やがて、耐え切れずに水がぱしゃりと弾けて地面に広がる。
『どうしたんだ、ミナモ……っ? 集中するんだ!』
「う……、だって……」
さきほどの、黒い卵。あれが相手なら、楽勝だった。まだ殻を破る前に先制をかまし、消し飛ばすことが出来た。だが、今対峙している怪物はそうはいかない。
勝利のビジョンが浮かばない。
たとい機関銃などを組成できても、おそらく数秒しか維持できない。それだけで、あの巨体を消し飛ばすことはできないだろう。
それに、銃を形成しているうちは『海盾』を張れない。あの怪物なら弾幕を浴びながらでも無理やり突進をかましてくることさえ出来るだろう。

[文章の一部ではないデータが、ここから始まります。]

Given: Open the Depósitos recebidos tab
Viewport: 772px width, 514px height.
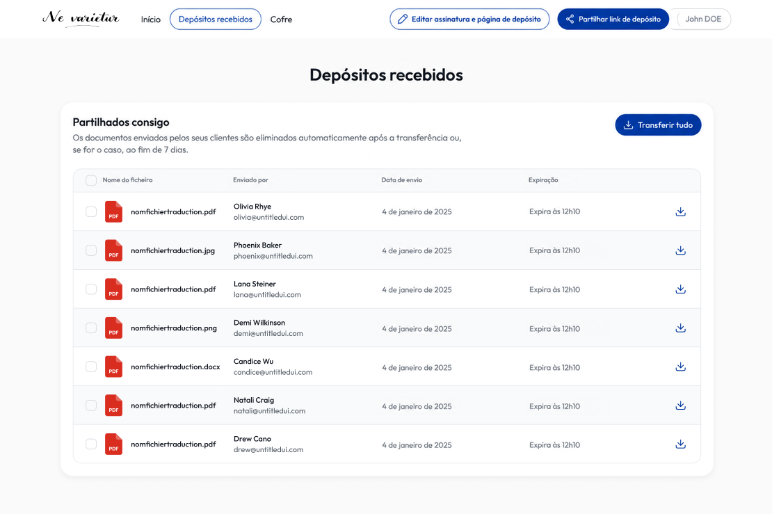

そうして押し潰されるか、また足など掬われて口へ運ばれるか――。
防戦一方ではジリ貧。かといって攻めに転じても、決め手がない。
今、怪物とは距離を取っている。敵生物は問答無用でその距離を詰めてくることはなく、じっとその場に留まっていた。愚鈍な生物なのか、絶え間なく攻めてくるようなことはないのは幸いだ。
なんとか今の内にせめて息を整えようと、水萌はゆっくりと深呼吸をする。
「ふうっ、はあっ……」
少女が必死に深呼吸をしている一方。
巨大な蠕虫は、ふと不審な挙動を見せ始めた。
持ち上げていた頭を伏せ、のそり、と地面に張り付いたのだ。腹面がピタリと地面に接している状態。その状態で、体を前後させ始めた。
ずりずり、と、腹を地面に擦り付けるような動き。
一体、何をしているのか。確か腹面にはフジツボのように穴がびっしりと連なっていたが……。